Yes! That one bugs me too. The old guy is at his dining room table explaining how this new drug is so great for him, better than warfarin. He even has visual aids on his laptop. But WHO IS HE EXPLAINING THIS TO? AND WHY?
I half expect to see a Jehovah’s Witness or Girl Scout cookie seller who had innocently knocked on the wrong door and is now trapped in this old dude’s dining room being forced to listen to his medication rants.
Plus she spends the entire commercial giving him that adoring, vacuous gaze that politicians’ wives do so well (usually while their husband is holding a press conference explaining that he thought the sheep was of legal age, or suchlike). Then, when he goes out to play basketball with the younger guy, she’s got nothing better to do with her time than sit in the doorway and wave her arms enthusiastically every time the old guy makes a basket.
Sheesh lady, get a life already.
I wish y’all would look up these commercials on YouTube and provide links so I’d know which commercials you’re on about.
Yeah! 'Cause I ain’ts even gots no TV, man!
(j/k)
The one with the kid peeling the layers off her Grands biscuit saying “he loves me” “he loves me not” and when it ends on “not” she gets all sad so the Dough Boy pushes the bowl of biscuits toward her and everyone smiles and laughs. I just want to yell “eat the damn biscuit before you take another one!”
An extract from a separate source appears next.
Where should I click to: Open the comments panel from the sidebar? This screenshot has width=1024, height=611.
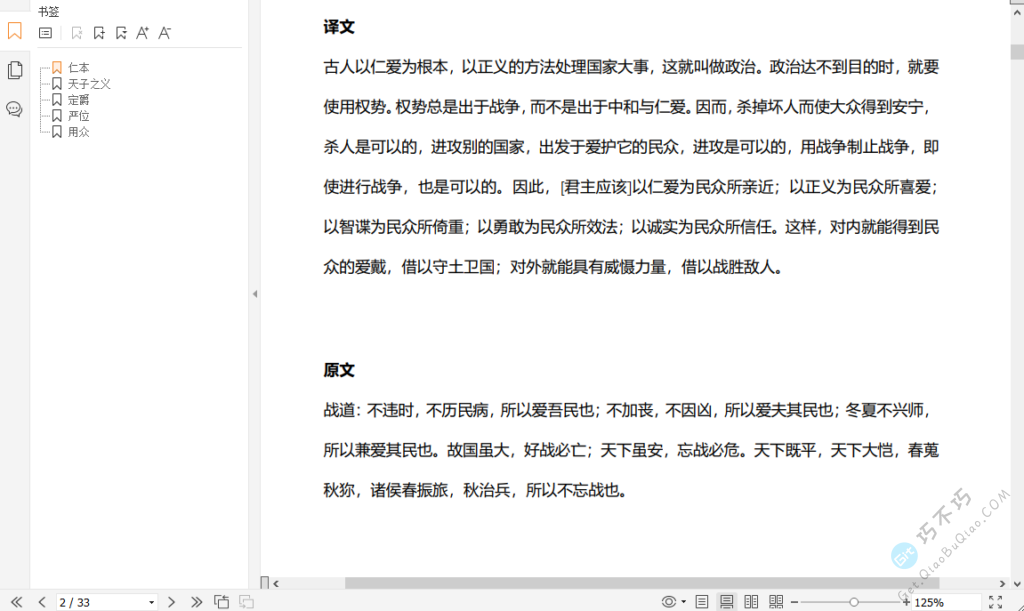(x=14, y=109)

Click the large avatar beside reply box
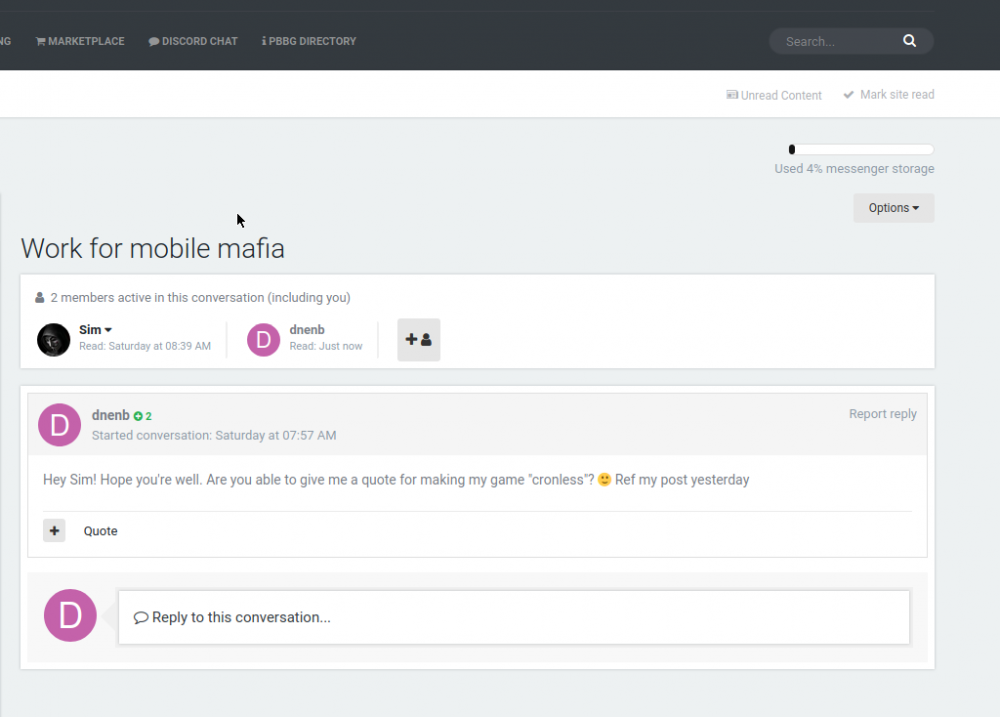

LOL, no, you’re correct. I don’t have a TV. I watch all of my television on Netflix, with no commercials. But I have to endure a lot of commercials on YouTube, and there are quite a few I hate, but since those commercials are so “targeted” at me, I’m probably not seeing all of the same commercials that regular TV viewers see.
There have been several posts in this thread that have described the commercials well enough that I’ve been able to track them down myself on YouTube, but some posts have been written in a way that assumes everybody knows which commercial they’re talking about, but not enough information that I can find it for myself.
I love mocking advertisements, but most of those I want to mock are on radio.
Commercials I used to love to mock were those that depicted models/actresses playing musical instruments. Usually commercials for hair products. I’ve been a multi-instrumentalist, and a commercial was guaranteed to make me want to scream when it showed pretty girls with musical instruments … AND NOBODY COULD APPARENTLY BE BOTHERED TO SHOW THEM HOW TO AT LEAST HOLD THE INSTRUMENT CORRECTLY!
http://www.ispot.tv/ad/7fb1/miralax-love-my-lax
I love my lax, and I just noticed the poop traveling through the chute part.
I don’t even make a Billion dollars, nevermind get taxed a Billion dollars. How can I get a Billion dollars back?
To be fair, the newest generation has real time traffic updating, and can direct you to avoid traffic jams and such.
A bunch of well dressed guys meet a private jet at the airport, and a well dressed black guy and his well dressed entourage hit Las Vegas, where scores of beautiful women moisten their panties at the sight of them. You know they’re cool because one of them is wearing a Frank Sinatra hat. I guess it’s assumed that everybody knows who these people are, but like the commercial featuring zoom zoom racecar drivers, I haven’t a clue.
Is it advertising Ciroc vodka? If so, the black guy would be Sean ‘Diddy’ (or whatever the hell he’s going by now) Combs.